In this section, examples are given for multiplying a **binomial** (\(2\)-term polynomial) to another **binomial**. In some cases, the FOIL method yields predictable patterns. We call these “special products.” Recognizing special products will be useful when we turn to solving quadratic equations.

Real numbers inform* how and why* rules work within algebraic expressions. For that reason, let’s examine how to multiply the real numbers: \(53 \times 27\).

You might complete the problem using a traditional approach learned in grade school. This approach is shown below.

Alternatively, we can use total rectangular area to find the product \(53 \times 27\). The area total area is the sum of four smaller rectangular areas.

**Step 1:** Write both \(53\) and \(27\) as the sum of tens and ones:

\(\begin{array}&&53 = 50 + 3\\ &27 = 20 + 7 \end{array}\)

**Step 2: **Each side length of the larger rectangle is broken into the sum of tens and ones.

**Step 3:** Find the area of each of the four smaller rectangles.

**Step 4:** Sum the four areas to find the total area.

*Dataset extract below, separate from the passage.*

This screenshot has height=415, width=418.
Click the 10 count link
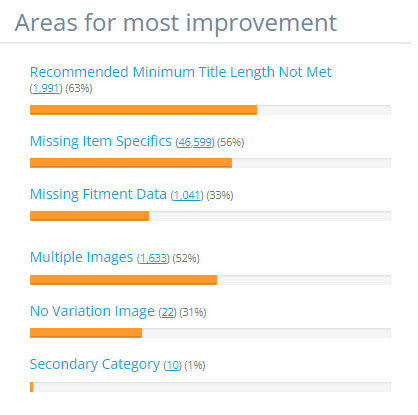(x=173, y=365)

By either method, the correct answer is \(53 \times 27 = (50 + 3)(20 + 7) = 1431\).

However, the rectangular area method informs us how binomials are correctly multiplied. We can follow a pattern of multiplication called FOIL: **F**irst **O**uter **I**nner **L**ast.

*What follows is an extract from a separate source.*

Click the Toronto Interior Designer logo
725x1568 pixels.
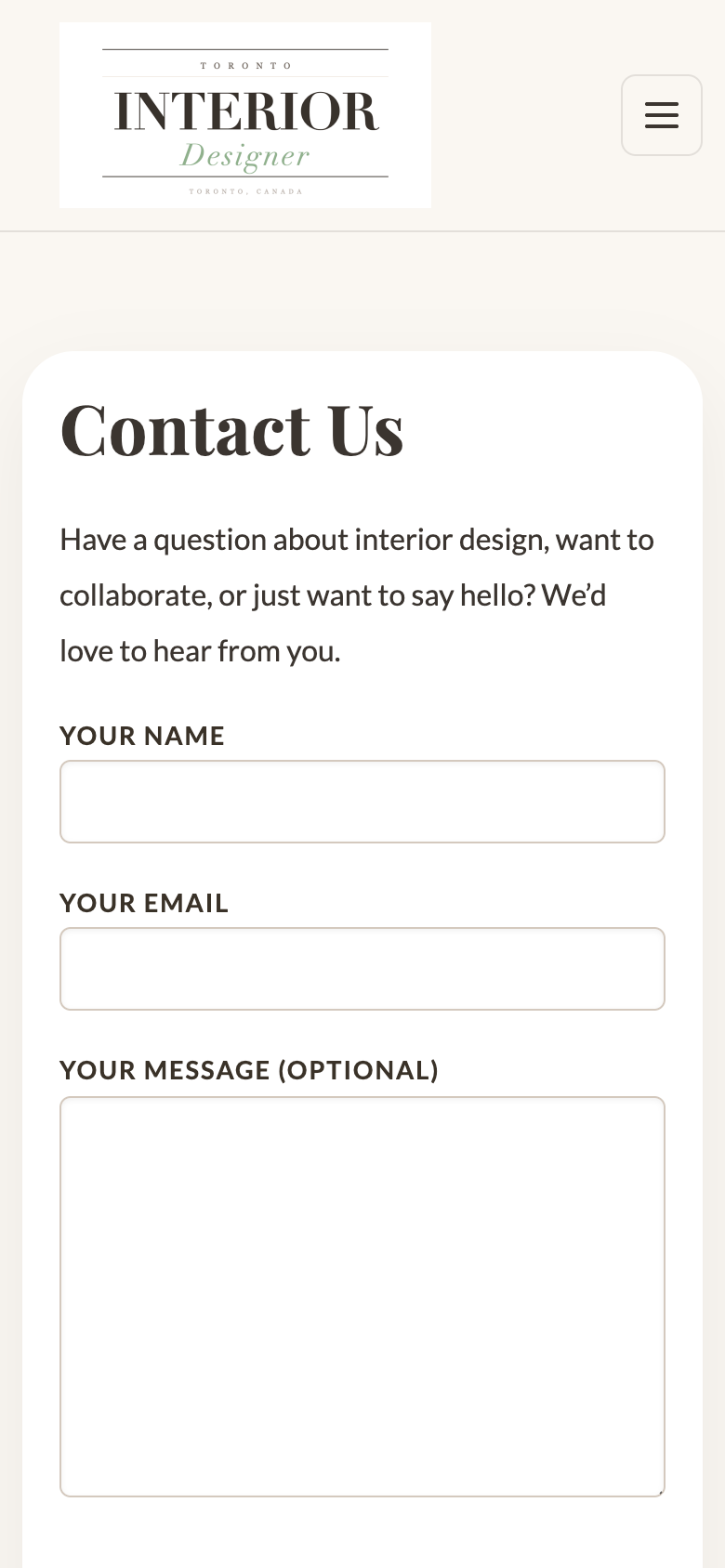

Binomials containing algebraic expressions will behave the same way real numbers behave. The FOIL method is required when variables stand in the place of real numbers.

##### Example 1.2.1

Multiply \((2x + 5)(3x + 2)\).

**Solution**

Use the FOIL method:

##### Example 1.2.2

Multiply \((2x − 5)(x − 4)\).

**Solution**

Use the FOIL method. Subtraction can be changed to addition, \((2x + (−5))(x + (−4))\), but it’s customary to allow subtraction to be perceived as a negative rather than writing it as such. In short, pay attention to your negative values and adjust the operation (add or subtract) accordingly.

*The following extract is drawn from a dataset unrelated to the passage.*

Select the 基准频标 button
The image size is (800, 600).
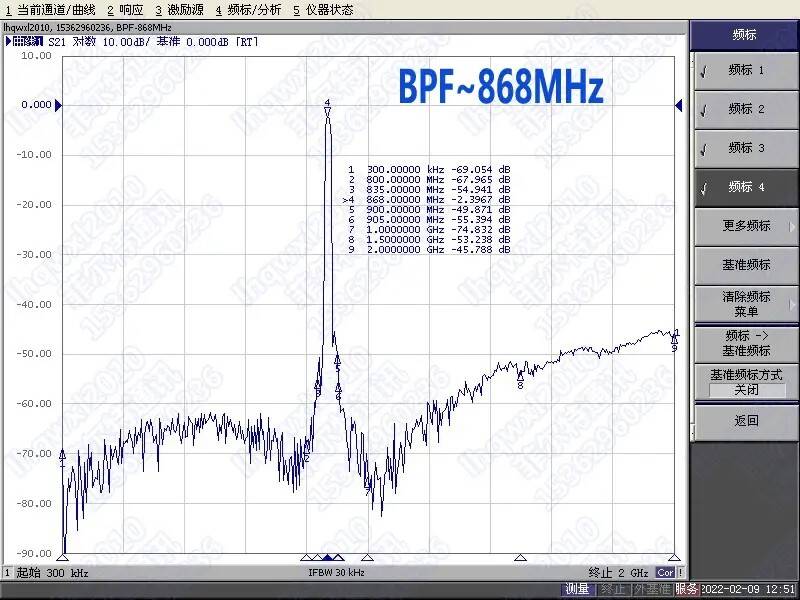[x=746, y=264]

## Special Products of Binomials

The FOIL method can be reliably used to multiply all binomials. That is, you are not required to use the following special products if you wish to continue using FOIL. However, getting used to observing mathematical patterns and using patterns is a good math skill to hone.

**Case 1:** Same terms, but one binomial is a sum, while the other binomial is a difference.

##### Example 1.2.3

Multiply \((3x + 7)(3x − 7)\)

**Solution**

By the FOIL method: \((3x + 7)(3x − 7) = 9x^2 − 21x + 21x − 49 = 9x^2 - 49\) The two middle terms cancel.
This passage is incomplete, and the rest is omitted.